- _DESCRIPTION OF THE TASK_
Find "The width and height of the screenshot is (800, 428)." and "You are a computer-use agent. Viewport: 2576px" in the records below. Copy the lines holding them and every line between, exactly, and no others.

- _DATA FOR THE TASK_
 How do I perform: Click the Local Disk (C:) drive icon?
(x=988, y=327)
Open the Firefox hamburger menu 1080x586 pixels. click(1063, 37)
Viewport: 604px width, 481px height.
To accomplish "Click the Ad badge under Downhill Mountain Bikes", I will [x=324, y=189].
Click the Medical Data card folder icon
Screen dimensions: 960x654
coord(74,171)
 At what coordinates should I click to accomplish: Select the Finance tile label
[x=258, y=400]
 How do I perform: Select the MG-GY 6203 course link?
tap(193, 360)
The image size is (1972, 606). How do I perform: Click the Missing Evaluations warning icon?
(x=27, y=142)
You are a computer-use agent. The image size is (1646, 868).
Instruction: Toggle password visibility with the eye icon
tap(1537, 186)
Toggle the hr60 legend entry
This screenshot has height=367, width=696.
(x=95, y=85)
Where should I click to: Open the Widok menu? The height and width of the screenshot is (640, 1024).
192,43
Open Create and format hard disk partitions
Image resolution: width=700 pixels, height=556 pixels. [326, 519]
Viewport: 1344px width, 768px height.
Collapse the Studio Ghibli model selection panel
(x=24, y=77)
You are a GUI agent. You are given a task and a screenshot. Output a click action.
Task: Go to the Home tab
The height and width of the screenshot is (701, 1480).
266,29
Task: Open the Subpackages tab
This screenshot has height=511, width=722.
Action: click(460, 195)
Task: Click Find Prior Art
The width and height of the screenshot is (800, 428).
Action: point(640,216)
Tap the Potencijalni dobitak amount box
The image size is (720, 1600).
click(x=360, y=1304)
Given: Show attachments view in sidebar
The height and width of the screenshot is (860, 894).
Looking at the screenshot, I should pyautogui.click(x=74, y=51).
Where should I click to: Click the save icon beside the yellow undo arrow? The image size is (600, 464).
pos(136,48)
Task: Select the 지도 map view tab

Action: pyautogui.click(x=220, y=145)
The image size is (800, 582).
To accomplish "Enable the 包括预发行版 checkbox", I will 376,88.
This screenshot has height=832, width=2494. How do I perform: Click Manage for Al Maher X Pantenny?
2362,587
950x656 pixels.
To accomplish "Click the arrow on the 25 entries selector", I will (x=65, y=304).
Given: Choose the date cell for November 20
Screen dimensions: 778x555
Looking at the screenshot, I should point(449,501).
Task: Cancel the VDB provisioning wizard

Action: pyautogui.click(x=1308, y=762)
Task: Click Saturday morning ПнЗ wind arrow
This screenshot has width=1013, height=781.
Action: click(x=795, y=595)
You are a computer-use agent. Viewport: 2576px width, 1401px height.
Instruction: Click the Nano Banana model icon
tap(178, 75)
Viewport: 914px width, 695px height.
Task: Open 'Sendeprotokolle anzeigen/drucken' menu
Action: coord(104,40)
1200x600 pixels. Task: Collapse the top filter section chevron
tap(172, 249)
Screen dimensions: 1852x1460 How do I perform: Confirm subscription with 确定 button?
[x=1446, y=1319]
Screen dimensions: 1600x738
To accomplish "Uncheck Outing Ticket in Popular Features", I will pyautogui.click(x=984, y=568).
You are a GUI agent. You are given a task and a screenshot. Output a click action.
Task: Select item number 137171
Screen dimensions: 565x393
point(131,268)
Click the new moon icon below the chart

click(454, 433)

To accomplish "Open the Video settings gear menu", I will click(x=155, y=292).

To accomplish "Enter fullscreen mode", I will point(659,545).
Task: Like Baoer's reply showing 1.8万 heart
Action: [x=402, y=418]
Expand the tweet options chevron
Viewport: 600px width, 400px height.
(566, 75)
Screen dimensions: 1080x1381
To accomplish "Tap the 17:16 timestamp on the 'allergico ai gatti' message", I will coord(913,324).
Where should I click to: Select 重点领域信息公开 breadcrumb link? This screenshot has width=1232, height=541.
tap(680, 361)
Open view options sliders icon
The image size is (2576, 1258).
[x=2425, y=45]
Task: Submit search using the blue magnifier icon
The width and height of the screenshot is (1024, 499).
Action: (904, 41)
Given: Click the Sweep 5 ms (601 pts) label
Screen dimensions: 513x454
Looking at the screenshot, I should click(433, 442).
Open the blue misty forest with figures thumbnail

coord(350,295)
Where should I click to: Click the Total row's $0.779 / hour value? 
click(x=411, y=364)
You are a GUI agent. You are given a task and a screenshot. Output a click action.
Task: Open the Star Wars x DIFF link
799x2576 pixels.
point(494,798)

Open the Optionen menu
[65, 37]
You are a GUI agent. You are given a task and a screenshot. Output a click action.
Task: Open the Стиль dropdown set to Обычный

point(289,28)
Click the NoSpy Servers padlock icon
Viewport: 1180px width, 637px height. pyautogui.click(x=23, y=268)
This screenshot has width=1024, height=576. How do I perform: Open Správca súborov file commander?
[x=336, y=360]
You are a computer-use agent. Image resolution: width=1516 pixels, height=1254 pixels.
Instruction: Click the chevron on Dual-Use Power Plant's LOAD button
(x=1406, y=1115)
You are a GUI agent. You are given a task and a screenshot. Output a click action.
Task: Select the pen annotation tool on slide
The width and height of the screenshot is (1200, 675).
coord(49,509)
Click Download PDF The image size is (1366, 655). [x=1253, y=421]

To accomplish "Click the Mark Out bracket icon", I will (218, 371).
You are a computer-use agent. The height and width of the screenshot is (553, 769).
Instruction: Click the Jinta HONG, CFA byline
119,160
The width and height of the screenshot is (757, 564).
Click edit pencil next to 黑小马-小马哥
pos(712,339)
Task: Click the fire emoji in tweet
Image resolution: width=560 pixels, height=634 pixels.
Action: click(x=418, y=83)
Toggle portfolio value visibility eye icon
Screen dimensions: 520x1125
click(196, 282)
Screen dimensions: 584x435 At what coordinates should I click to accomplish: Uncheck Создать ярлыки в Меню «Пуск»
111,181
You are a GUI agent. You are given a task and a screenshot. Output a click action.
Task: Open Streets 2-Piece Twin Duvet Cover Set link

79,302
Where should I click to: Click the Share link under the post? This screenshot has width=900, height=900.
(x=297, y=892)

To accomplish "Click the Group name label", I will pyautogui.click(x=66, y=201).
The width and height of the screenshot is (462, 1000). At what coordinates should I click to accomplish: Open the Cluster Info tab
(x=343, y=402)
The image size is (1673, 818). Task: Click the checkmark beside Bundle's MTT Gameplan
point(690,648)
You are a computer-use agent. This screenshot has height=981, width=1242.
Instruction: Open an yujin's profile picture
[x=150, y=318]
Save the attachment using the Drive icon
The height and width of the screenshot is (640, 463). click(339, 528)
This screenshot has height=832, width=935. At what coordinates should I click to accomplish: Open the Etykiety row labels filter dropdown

- _THE ANSWER_
The width and height of the screenshot is (800, 428).
Action: point(640,216)
Tap the Potencijalni dobitak amount box
The image size is (720, 1600).
click(x=360, y=1304)
Given: Show attachments view in sidebar
The height and width of the screenshot is (860, 894).
Looking at the screenshot, I should pyautogui.click(x=74, y=51).
Where should I click to: Click the save icon beside the yellow undo arrow? The image size is (600, 464).
pos(136,48)
Task: Select the 지도 map view tab

Action: pyautogui.click(x=220, y=145)
The image size is (800, 582).
To accomplish "Enable the 包括预发行版 checkbox", I will 376,88.
This screenshot has height=832, width=2494. How do I perform: Click Manage for Al Maher X Pantenny?
2362,587
950x656 pixels.
To accomplish "Click the arrow on the 25 entries selector", I will (x=65, y=304).
Given: Choose the date cell for November 20
Screen dimensions: 778x555
Looking at the screenshot, I should point(449,501).
Task: Cancel the VDB provisioning wizard

Action: pyautogui.click(x=1308, y=762)
Task: Click Saturday morning ПнЗ wind arrow
This screenshot has width=1013, height=781.
Action: click(x=795, y=595)
You are a computer-use agent. Viewport: 2576px width, 1401px height.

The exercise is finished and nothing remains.